NASA’s Latest Space Telescope Kicks Off Its Cosmic Journey

NASA’s newest eye in the sky is officially up and running, and it’s already wowing us with its first peeks at the universe. The SPHEREx observatory, which blasted off on March 11, has snapped its initial images from space, proving it’s ready to tackle the big questions. This telescope is gearing up to map hundreds of millions of galaxies across the entire sky using infrared light, which we can’t see with our naked eyes. NASA dropped a fresh update spilling the details on how it’s all coming together.

SPHEREx, short for Spectro-Photometer for the History of the Universe, Epoch of Reionization and Ices Explorer, is on a mission to dig into the mysteries of water’s origins, how galaxies grew up, and what the universe was like right after it was born.

A Rainbow View of the Universe

These first images aren’t your typical space pics. SPHEREx captures infrared wavelengths, stuff our eyes can’t catch, and scientists jazz them up with visible colours to make a rainbow-like cosmic show. It’s like giving the universe a vibrant makeover so we can enjoy the view.

Every snapshot comes from six detectors, covering a patch of sky 20 times wider than a full Moon. In just one frame, it grabs info from over 100,000 light sources, such as stars, galaxies, and glowing nebulae. And get this: these shots are from detectors that aren’t fully tuned yet. That’s how powerful this thing is right out of the gate.

Eyes Wide Open and Laser Focused

SPHEREx isn’t here to zoom in like Hubble or the James Webb Space Telescope, which dive deep into tiny cosmic corners. Nope, this one’s a big-picture player, set to sweep the entire sky four times over its two-year main gig.

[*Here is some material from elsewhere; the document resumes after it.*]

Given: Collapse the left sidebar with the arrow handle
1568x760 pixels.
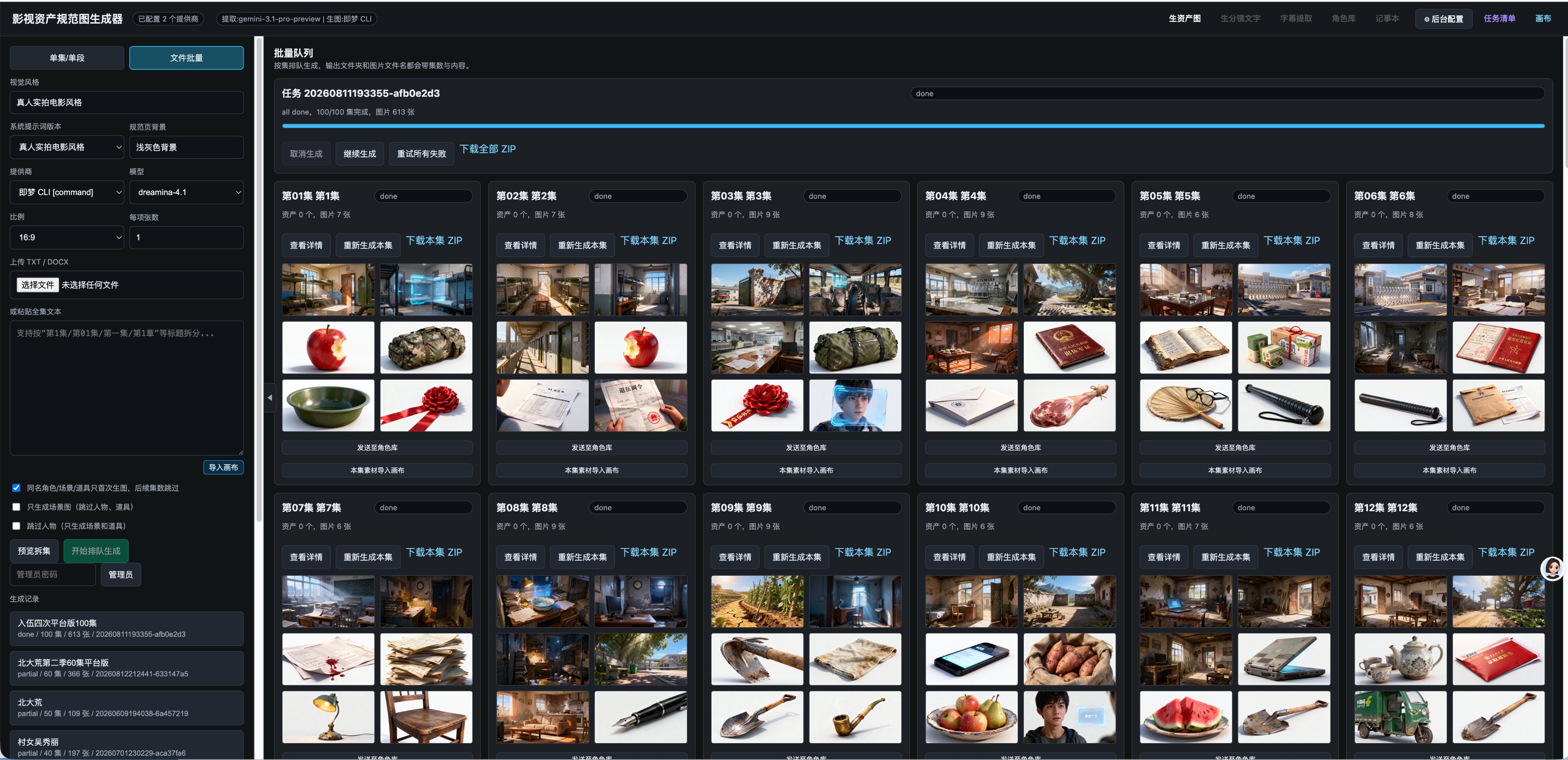Looking at the screenshot, I should 270,398.
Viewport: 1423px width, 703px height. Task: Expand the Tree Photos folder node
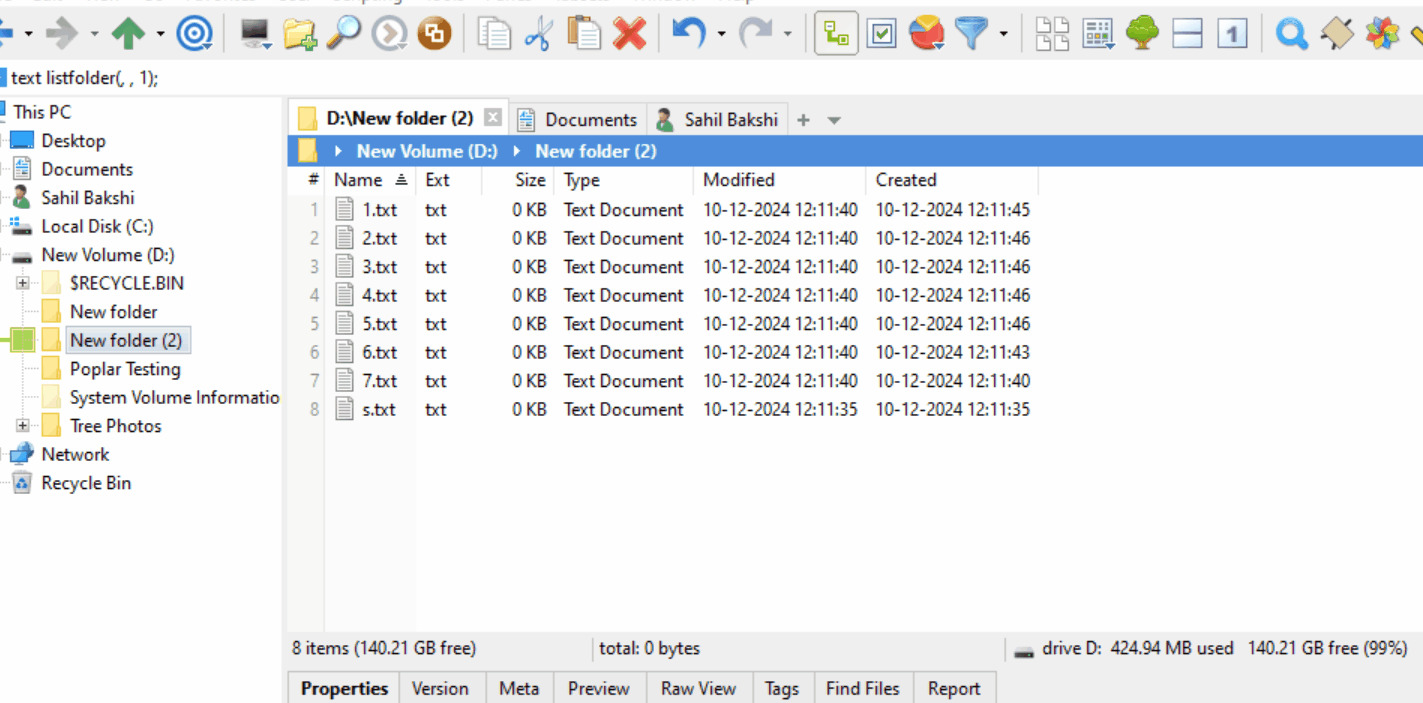[22, 426]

Its six detectors pack 17 wavelength bands, adding up to 102 distinct shades per image. That’s a treasure trove of detail—enough to figure out what’s floating out there, how far it is, and what it’s made of. It’s like a cosmic detective kit for unravelling the early universe.

What SPHEREx Will Reveal

Once it hits its stride later this month, SPHEREx will crank out around 600 exposures daily, painting a massive picture of the sky. Here’s what it’s hunting for:

  • Where water ice hangs out in the Milky Way
  • The universe’s large-scale structure
  • How galaxies evolved over billions of years
  • The wild conditions right after the Big Bang

It uses spectroscopy splitting light into its building blocks to spill the beans on an object’s chemical makeup and distance. That’s the secret sauce for mapping the invisible structure of the cosmos.

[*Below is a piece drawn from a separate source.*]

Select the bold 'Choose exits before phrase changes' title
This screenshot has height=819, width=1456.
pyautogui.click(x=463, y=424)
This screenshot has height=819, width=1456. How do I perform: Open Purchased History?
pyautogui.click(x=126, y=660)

Collaboration and Cosmic Scale

This mission is a team effort led by NASA’s Jet Propulsion Laboratory with Caltech in the mix, plus brainpower from the US, South Korea, and Taiwan. BAE Systems built the telescope and spacecraft, and IPAC at Caltech will handle the data crunching and storage.

SPHEREx plays nice with sharpshooters like JWST, blending its wide-angle surveys with their pinpoint close-ups. Together, they’re stitching a cosmic quilt broad and detailed all at once.

Over the next two years, SPHEREx won’t just send back pretty pictures. It’s set to deliver a galactic census like nothing we’ve seen, dishing out fresh hints about how the universe ballooned, how galaxies came to be, and where life’s raw ingredients might’ve started.